Out to dinner the other night, a debate broke out.  With great pride, I noticed my twenty-two-year old switch gears out of a conflict with her fourteen-year-old sister.  Moments earlier they were parrying, feinting, and crossing swords over some minute point that my adolescent daughter was going to win at all costs.  It took a while longer than I might have wanted, but eventually, I could see the wheels turning in my young adult’s head.  Without saying it, I could see the thought bubble over her head:  “Lizzie will not see my point of view, because she can’t see my point of view yet.”  The girl who would not, and could not see her father’s point of view when she was fourteen, had now traveled a developmental pathway that allowed her to regard her newly minted teenage sister with compassion and understanding.

One of the gifts that comes with cognitive, emotional, or spiritual development is the ability to take in more of the scenery.  But development alone did not account for my young adult’s ability to switch gears.  Development alone does not ensure healthy cross-generational communication.  Development alone will not allow a liberal to take in conservative insights any more than development alone will enable a conservative to process a liberal dialogue partner’s insights.  One more ingredient is necessary.

This Sunday’s Gospel (John 12: 20-33), contained one of scripture’s most renowned aphorisms. “Unless a grain of wheat falls to the ground and dies, it remains just a single grain, but if it does die, it produces great fruit.”

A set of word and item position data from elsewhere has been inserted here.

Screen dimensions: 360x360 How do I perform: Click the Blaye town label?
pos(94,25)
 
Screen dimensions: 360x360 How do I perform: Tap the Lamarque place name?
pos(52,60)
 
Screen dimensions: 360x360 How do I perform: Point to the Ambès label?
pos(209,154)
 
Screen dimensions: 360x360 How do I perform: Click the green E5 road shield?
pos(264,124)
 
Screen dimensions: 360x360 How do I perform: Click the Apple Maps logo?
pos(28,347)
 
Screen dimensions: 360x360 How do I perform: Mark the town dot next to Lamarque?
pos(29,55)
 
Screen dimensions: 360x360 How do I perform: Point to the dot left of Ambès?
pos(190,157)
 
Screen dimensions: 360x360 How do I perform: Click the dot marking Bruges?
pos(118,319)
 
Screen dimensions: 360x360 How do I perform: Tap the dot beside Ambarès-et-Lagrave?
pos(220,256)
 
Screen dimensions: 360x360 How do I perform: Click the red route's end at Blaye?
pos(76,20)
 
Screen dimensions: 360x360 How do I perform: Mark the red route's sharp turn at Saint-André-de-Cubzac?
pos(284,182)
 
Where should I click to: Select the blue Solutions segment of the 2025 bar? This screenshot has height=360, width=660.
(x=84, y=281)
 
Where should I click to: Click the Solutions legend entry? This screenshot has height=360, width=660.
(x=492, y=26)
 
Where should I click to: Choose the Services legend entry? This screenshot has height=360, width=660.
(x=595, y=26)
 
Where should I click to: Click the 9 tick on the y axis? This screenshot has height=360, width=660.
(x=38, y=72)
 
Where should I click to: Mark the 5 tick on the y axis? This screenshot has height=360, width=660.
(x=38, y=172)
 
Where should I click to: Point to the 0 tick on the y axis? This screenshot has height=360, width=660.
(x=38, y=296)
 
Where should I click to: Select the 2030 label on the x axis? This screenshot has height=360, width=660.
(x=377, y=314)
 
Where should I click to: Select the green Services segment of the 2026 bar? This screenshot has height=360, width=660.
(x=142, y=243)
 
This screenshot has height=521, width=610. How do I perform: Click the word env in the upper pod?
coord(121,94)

Each and every time we are able to step back and empathetically regard our dialogue partner’s reality we are engaged in a process that is one part, developmental achievement, and one part grace.  Because each and every act of empathy, or compassion requires some measure of a small death to self.  Each and every time I take a step back and realize that my position, my cause, my way of constructing the world is only one system within a universe of systems, I am engaged in a small moment of letting go:  a death to self.

At this moment in time, the world is hungry for developmentally mature women and men who are willing to take a step back, and die enough to self to take in the reality of another with an abiding sense of respect and love.